Async Patterns
Yoda's Python bindings are built on pyo3-async-runtimes with a multi-threaded Tokio runtime that is created once at module import time. Every HtapEngine method returns a Python awaitable, so any async framework that drives an event loop can consume the API.
anyio backend constraint
The test suite declares anyio_backend = "asyncio" because pyo3-async-runtimes requires the asyncio event loop. anyio.run() defaults to asyncio, so in practice both asyncio.run() and anyio.run() work. The trio backend is not supported.
asyncio
Use asyncio.run() for a top-level entry point:
import asyncio
import yoda
async def main():
async with await yoda.open(oltp_path="app.db") as engine:
await engine.execute(
"CREATE TABLE events (id INTEGER PRIMARY KEY, msg TEXT)"
)
await engine.register_table(
yoda.TableSchema("events", [("id", "int64"), ("msg", "utf8")], ["id"])
)
await engine.execute("INSERT INTO events VALUES (1, 'hello')")

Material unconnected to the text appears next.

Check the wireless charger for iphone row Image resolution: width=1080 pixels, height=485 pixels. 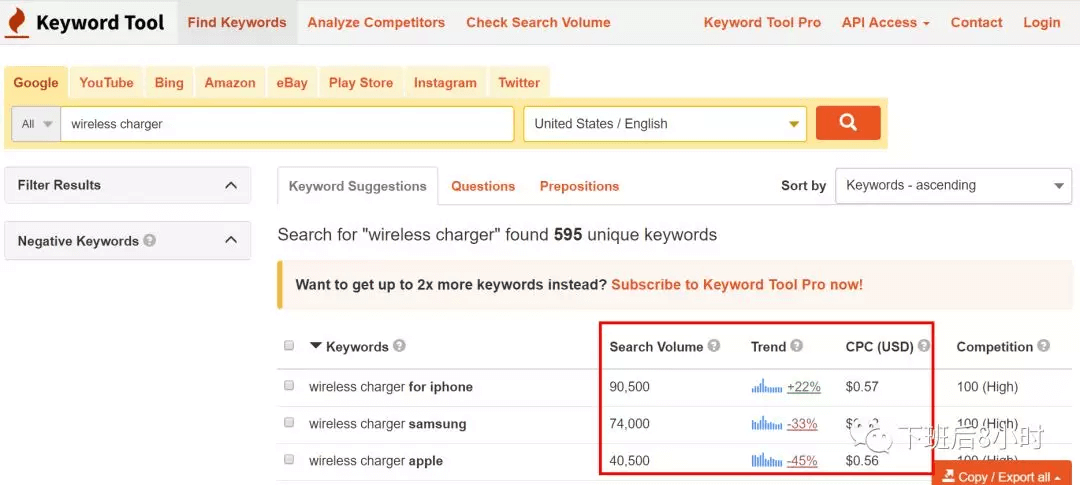coord(289,386)
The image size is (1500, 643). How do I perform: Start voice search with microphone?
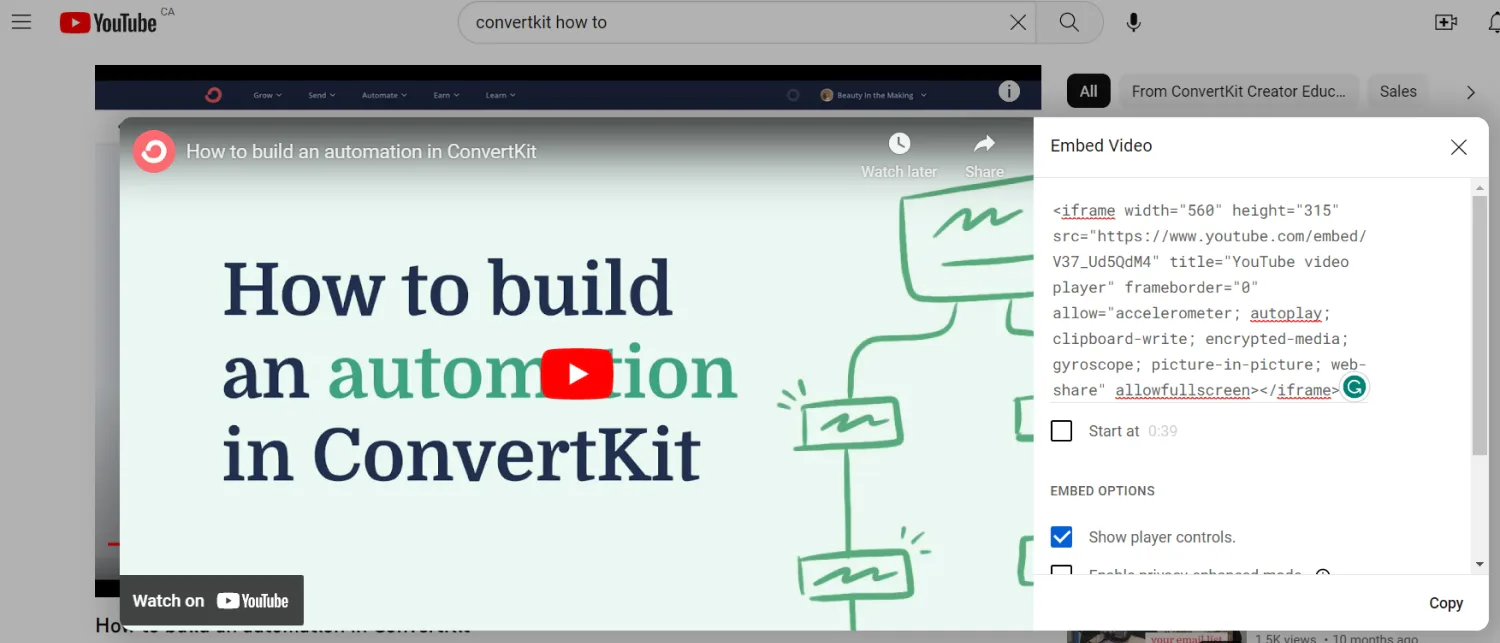[x=1133, y=22]

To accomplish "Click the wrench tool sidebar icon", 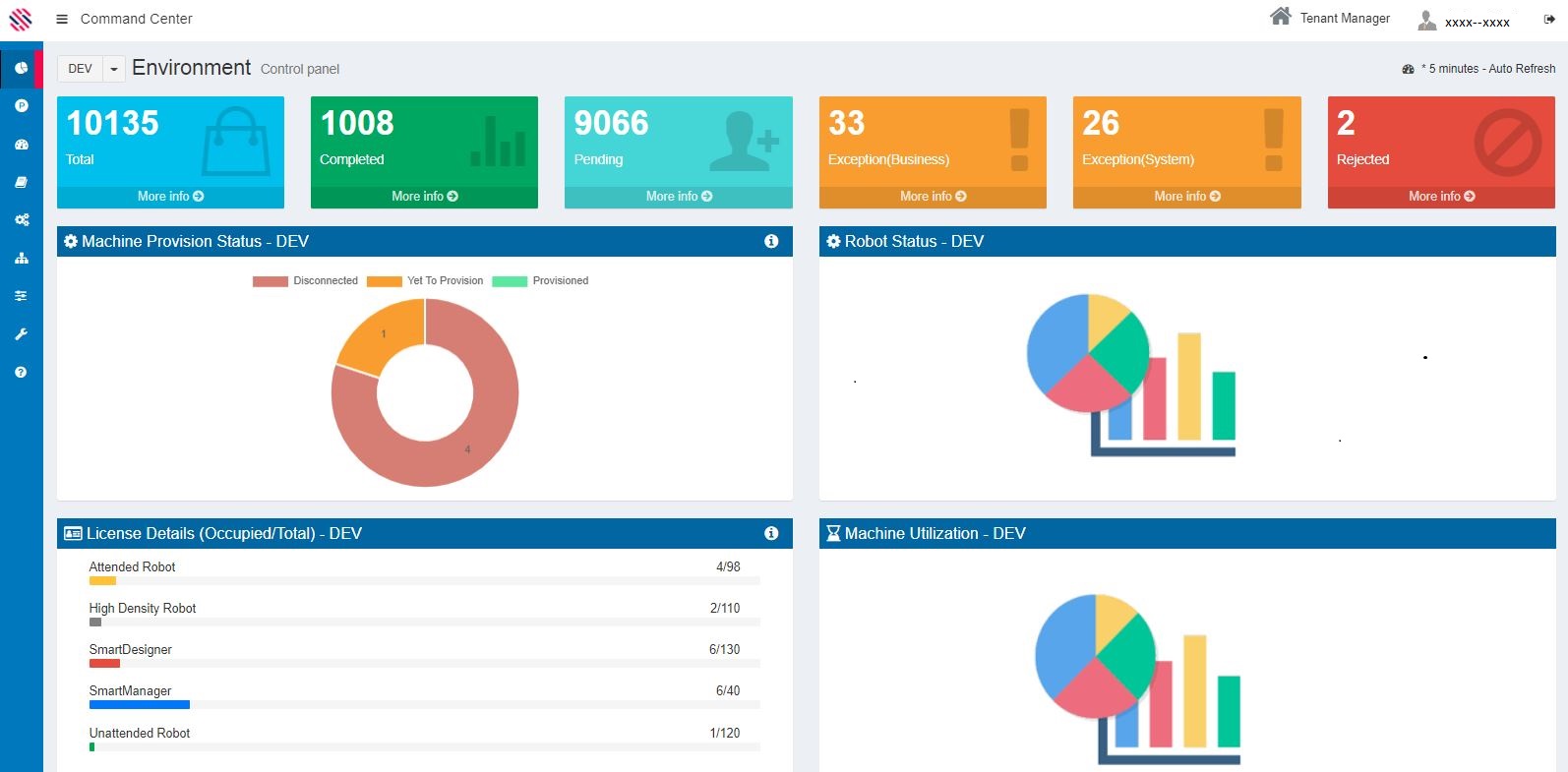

result = await engine.sync_now()
print(result)
batches = await engine.query("SELECT COUNT(*) as n FROM events")
print(batches[0].to_pydict())
asyncio.run(main())Inside an existing event loop (e.g. a Jupyter notebook or a framework that manages the loop for you), just await directly:
engine = await yoda.HtapEngine.create()
batches = await engine.query("SELECT 1 AS x")anyio
anyio.run() uses asyncio by default, which is compatible with the bindings:
import anyio
import yoda
async def main():
async with await yoda.open(oltp_path="app.db") as engine:
await engine.execute(
"CREATE TABLE metrics (id INTEGER PRIMARY KEY, value REAL)"
)
await engine.register_table(
yoda.TableSchema(
"metrics",
[("id", "int64"), ("value", "float64")],
["id"],
)
)
await engine.execute("INSERT INTO metrics VALUES (1, 3.14)")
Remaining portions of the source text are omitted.